Daily Market Update – June 7, 2016 (8:00 AM)
Yesterday, Janet Yellen spoke and the market listened.
What they heard was the Federal Reserve Chairman speak as if she had been a believer in the value of hedges.
Not that she was talking about any particular hedging strategies, she was just hedging any commitment by being all over the place.
Whatever she said was counter-balanced by something else that she said.
In essence, it was a perfect hedge.
She said that the economy was living up to expectations and that last week’s single point of data from the Employment Situation Report shouldn’t be projected forward.
At the same time she threw water on the idea that there was enough economic strength to consider an interest rate increase next week, although she didn’t really come out and say so.
What she did was to leave investors with the idea that the FOMC was still going to keep giving the gift of cheap money.
As a result, investors started buying.
They prefer cheap money to a growing economy.
What they didn’t seem to mind was an economic forecast that said that there was a 36% chance of a recession in the next 12 months.
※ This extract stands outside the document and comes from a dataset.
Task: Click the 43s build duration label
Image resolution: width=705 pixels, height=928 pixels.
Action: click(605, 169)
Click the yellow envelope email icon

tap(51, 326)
So here we are, getting ready to trade on a Tuesday morning and the S&P 500 sits barely 1% below its all time high and moving higher as the opening bell nears.
I did nothing yesterday and am not certain that there is reason to do much today, although there are still some ex-dividend positions that I wouldn’t mind owning or adding to existing positions.
Otherwise, I don’t mind watching my asset values increase, even though it continues to be hard to understand why this is all happening.
More expensive energy prices, [recious metals getting more expensive and no sign of the economy strengthening seems like an odd combination to move the market to new highs.
While maybe low interst rates gives some a reason to explore stocks, it seems like a strange thing to do when one is nearing its lows and the other its highs.